I digress, but it shows one little thing that was missing from the !AMSpectre plug-in implementation. You couldn't pick tracks. For a jukebox that is a pretty fundamental limitation. I had written a 'Filer' library some time previously, for a different project (actually I think I wrote it for a WAD selector for Doom, or the !IRCFaces tool, but anyhow...) so I hooked that up in a little program - !AMFiler - with a redraw handler which showed the names of files, or the ID3 data from the files. Initially, the application only did regular filer type windows - you could open multiple viewers, just like Filer, or you could have them close behind you, replacing the view you had. They resized properly and, more importantly, they had a keyboard controlled focus.
It also maintained a 'playlist' of tracks, so (assuming ControlAMPlayer wasn't doing the same) you could queue up a list of tracks, and then let it play them all one after another. You could always play tracks directly as well.

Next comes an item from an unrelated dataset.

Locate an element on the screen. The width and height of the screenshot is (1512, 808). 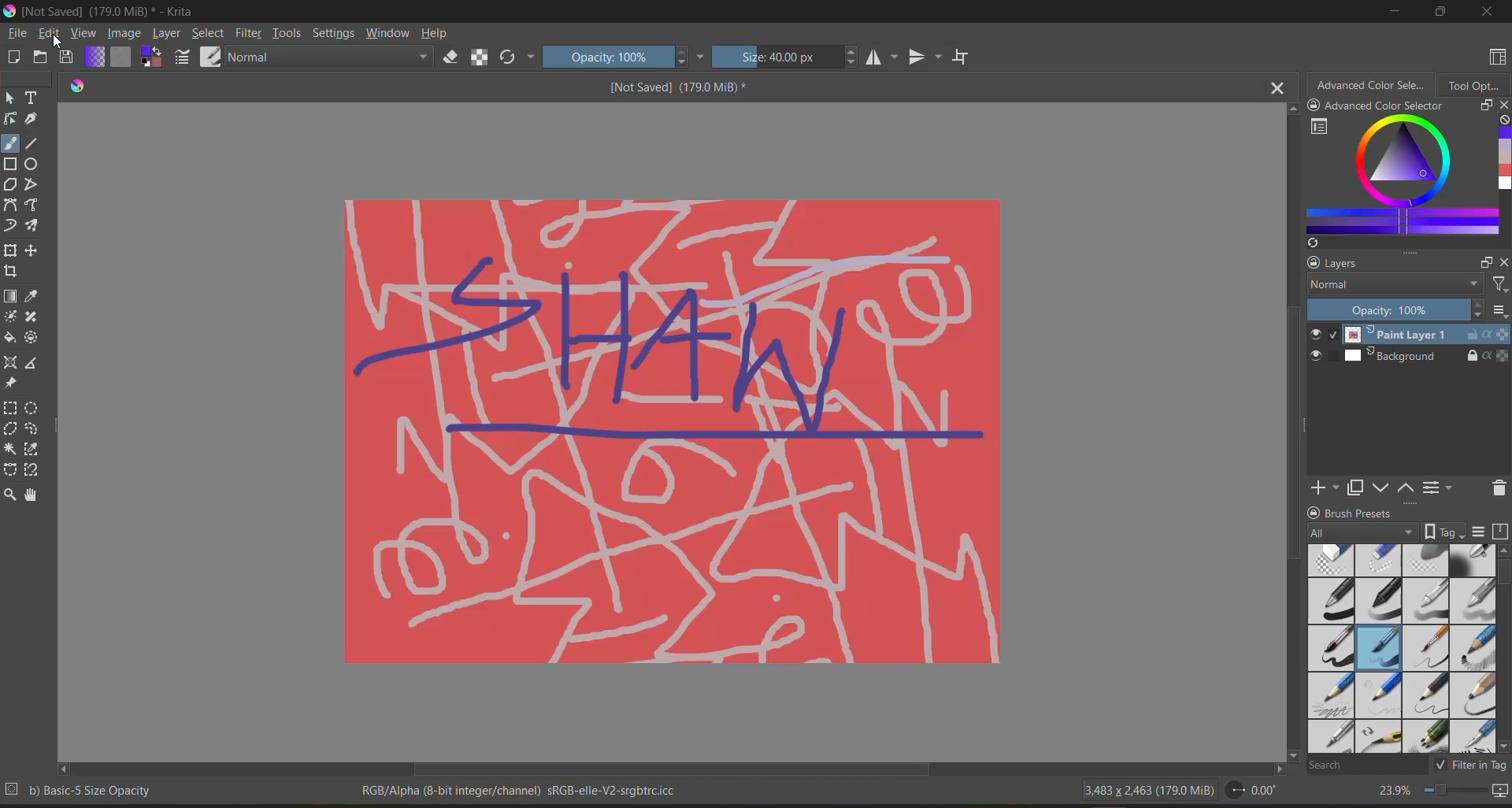
normal is located at coordinates (1391, 286).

Once that was all working, I dumped the Plugin
library into it, and
made !AMFiler another kind of browser plug-in object. This caused a few little
changes around and about, because the Plugin
library expected to control
a window, and the Filer library did too. Also the Filer library never
expected to grow beyond the size that it controlled. Aside from the
final row, it didn't expect dead space - as would happen if your object
in the browser was significantly larger than the size of the Filer
window otherwise. With those two changes made, it just needed a few
changes to the window colour - those 'new' 24bit colour specifiers were used
there, I believe.
I cannot seem to even find the !AMFiler source - it isn't under source control, so this is all from memory (so I reserve the right to be more wrong than usual). I found an old screenshot that I have of the Filer part running outside of the plug-in environment.

Once running embedded in the browser it looked pretty decent. There was one odd thing in that I had retained the title bar and scrollbars in order that you could show what directory and mode you were in (for example 'playlist'), and so that it was obvious how far through a directory you had scrolled. Only they did not fit at all with the style of jukebox I had created - I was running (I think) Browse in full screen mode, so there wasn't any other furniture around.
Simple solution - create some ToolSprites that follow the style of the jukebox. A red-ish bar for the titlebar, and a rounded blue bar for the scrollbar, and problem solved. This is why I write code and I'm not a designer. I recognise this, which is also why I did this all in the form of a pair of browser plug-ins - someone else better than me might make it look a lot better!
It was displayed at a few shows - I think it was pretty neat - but nothing more than that. I didn't have any screenshots of it running or anything like that - but I found that The Iconbar has a show report from 2002 which has a mention of the player (although I never really thought of it as LCARS like - I can see the similarity though).
Much digging later, I finally found where all the bits were - it had been archived away inside a backup. So I managed to run it and capture a shot of it running...

(Animated version (167K))
I had really wanted to find someone who thought it worth taking on, but I never really knew what it is that I wanted to do with it beyond that.